🤖 AI Summary
This work addresses the challenge of accurately assessing the popularity of online comments, which is influenced by multiple factors including linguistic quality, originality, emotional resonance, and platform-specific style preferences. To this end, the authors introduce HotComment, a multimodal benchmark that unifies comment popularity modeling across three dimensions: content quality assessment, popularity prediction, and user behavior simulation. They further propose StyleCmt, a novel model incorporating a style alignment mechanism to simulate social ripple effects and enhance consistency between comment expression and community stylistic norms. By integrating video and textual modalities, the framework combines interpretable quality evaluation, interaction-grounded trend forecasting, and agent-based user engagement simulation, significantly improving the accuracy of both popularity prediction and user interaction modeling across diverse platforms.
📝 Abstract
Online comments play a crucial role in shaping public sentiment and opinion dynamics on social media.

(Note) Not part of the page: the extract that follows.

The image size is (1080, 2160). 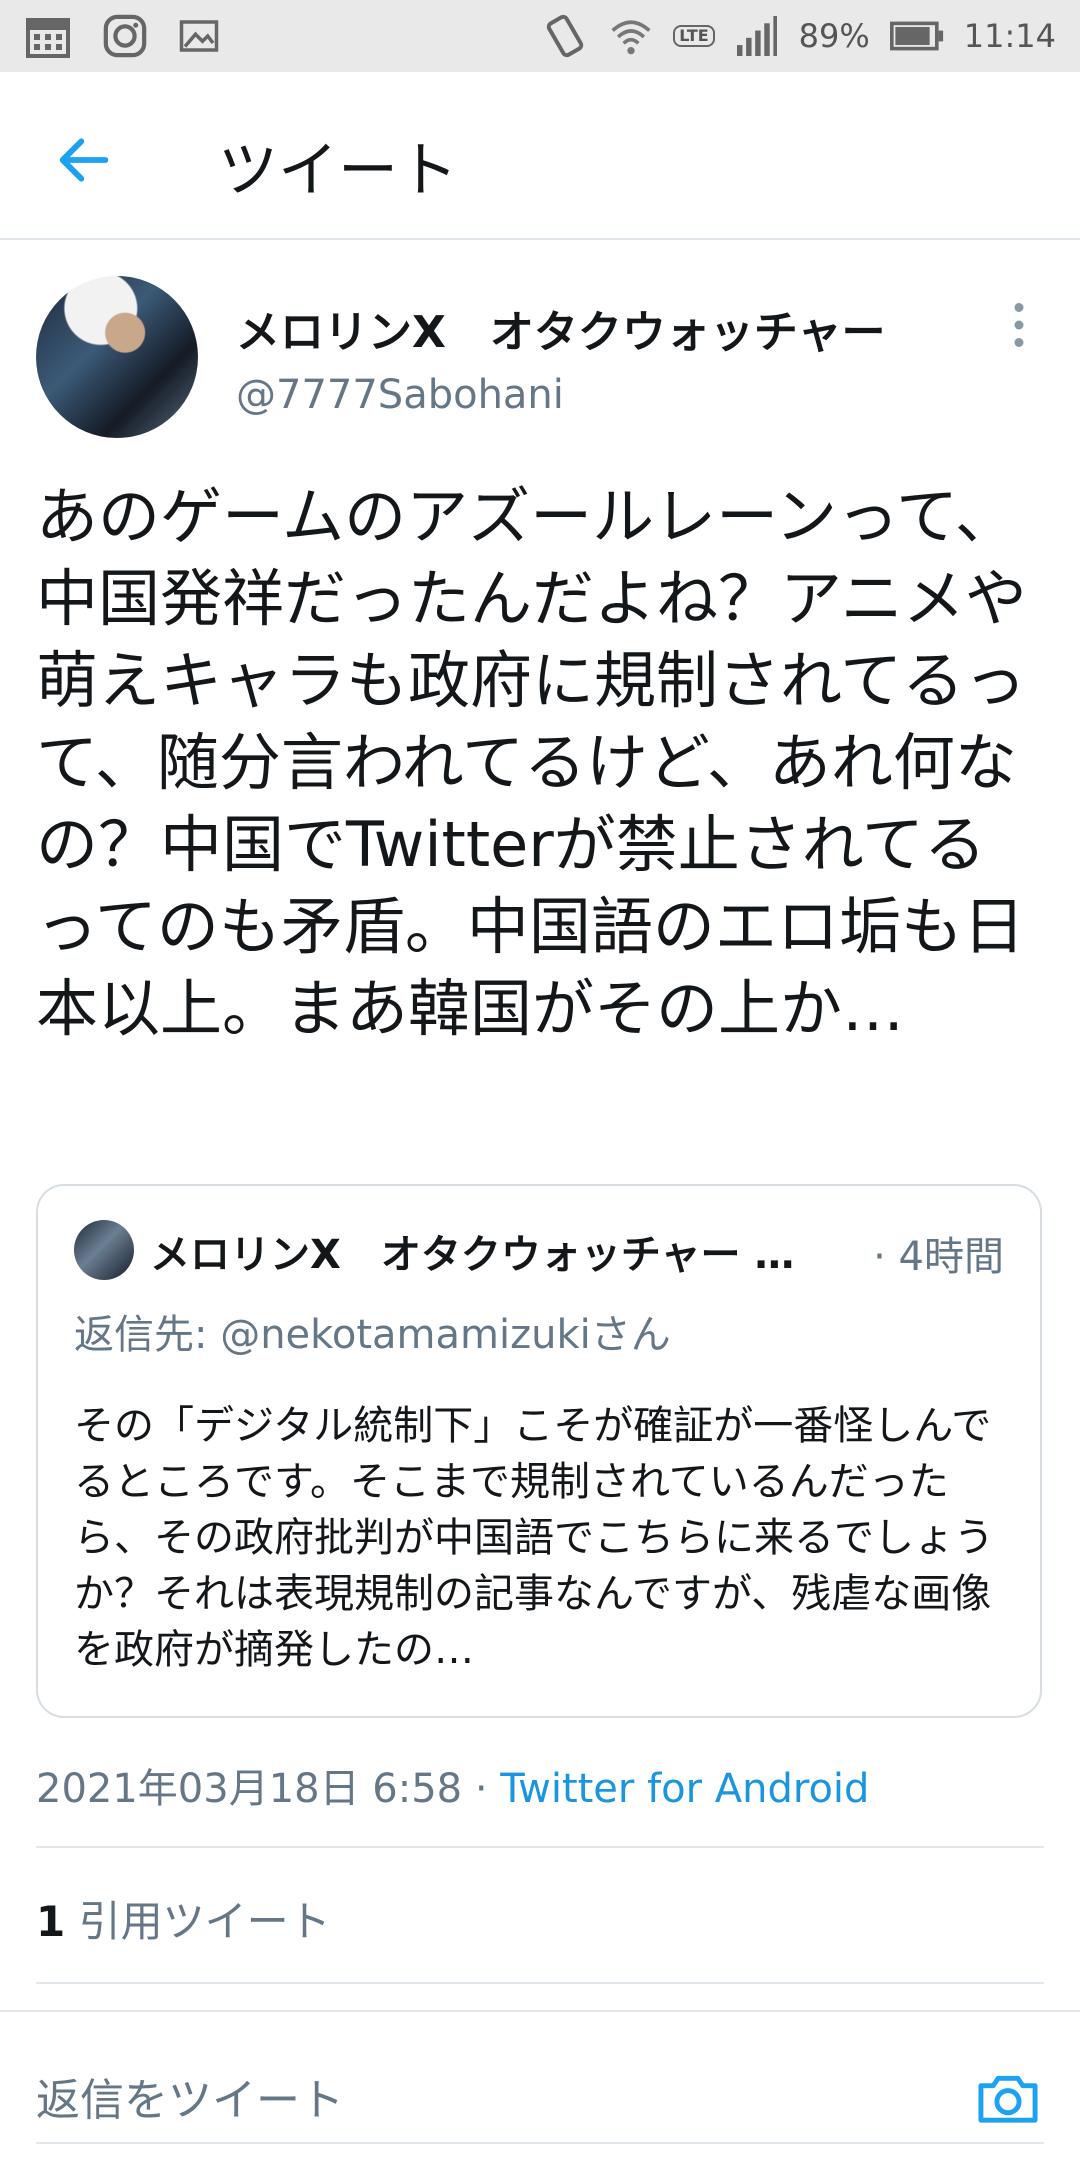 I want to click on avatar, so click(x=117, y=357).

However, evaluating their popularity remains challenging, not only because it depends on linguistic quality, originality, and emotional resonance, but also because stylistic preferences vary widely across platforms and user groups, causing the same comment to resonate differently in different communities. In this work, we present HotComment, a multimodal benchmark integrating video and text modalities that comprehensively quantifies popularity from three enhanced aspects: (1) Content Quality, which evaluates semantic similarity with ground-truth human comments and extends quality assessment through four interpretable dimensions; (2) Popularity Prediction, based on trends from models trained on real-world interaction data; and (3) User Behavior Simulation, which models the distribution of platform users and approximates \textbf{engagement scores} through an agent-based framework. Furthermore, we propose StyleCmt, inspired by social ripple effects, where multiple stylistic dimensions align to amplify socially resonant expressions and suppress incongruent ones.